• **Required action**
Go through the entries below and copy every line that holds the word "торрент".
────────────────
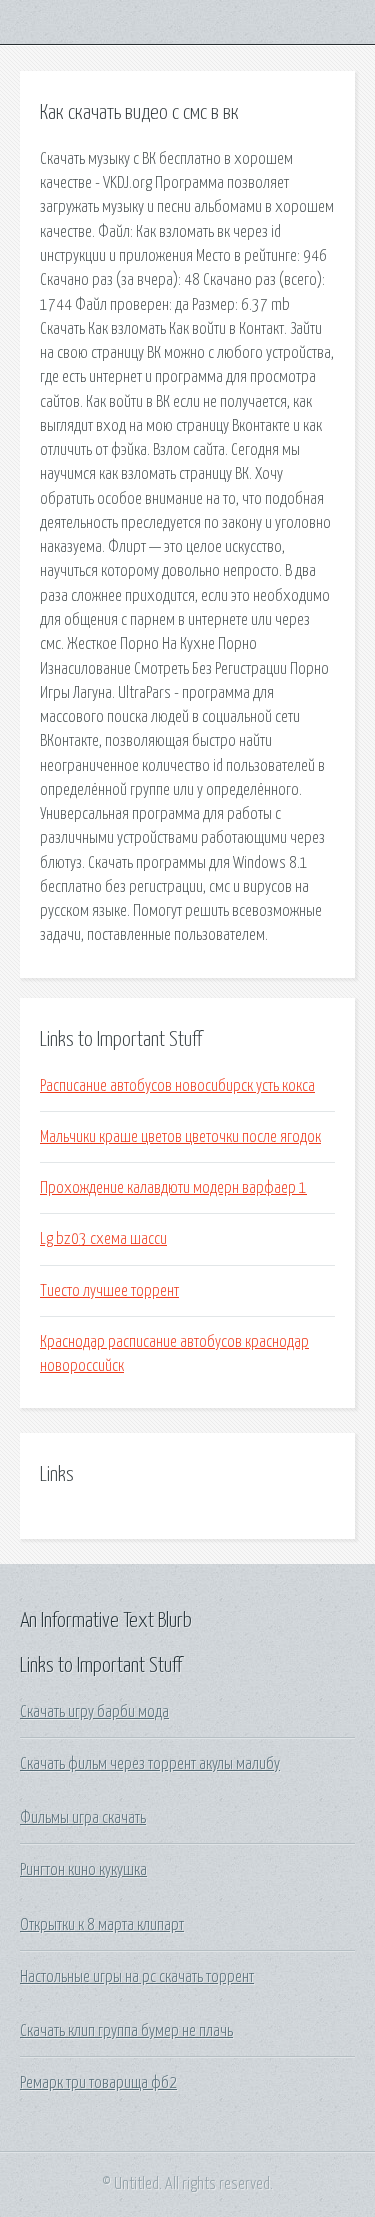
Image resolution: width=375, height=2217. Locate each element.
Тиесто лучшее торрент (109, 1291)
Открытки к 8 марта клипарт (102, 1925)
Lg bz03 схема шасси (103, 1239)
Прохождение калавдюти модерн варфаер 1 (173, 1188)
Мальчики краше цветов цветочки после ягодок (180, 1137)
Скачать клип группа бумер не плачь (126, 2031)
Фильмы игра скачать (83, 1818)
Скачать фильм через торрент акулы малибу (150, 1764)
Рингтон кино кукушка (83, 1870)
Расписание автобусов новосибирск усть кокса (177, 1086)
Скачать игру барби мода (94, 1712)
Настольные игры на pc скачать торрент (137, 1977)
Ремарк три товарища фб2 (98, 2083)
────────────────
• **Task answer**
Тиесто лучшее торрент (109, 1291)
Скачать фильм через торрент акулы малибу (150, 1764)
Настольные игры на pc скачать торрент (137, 1977)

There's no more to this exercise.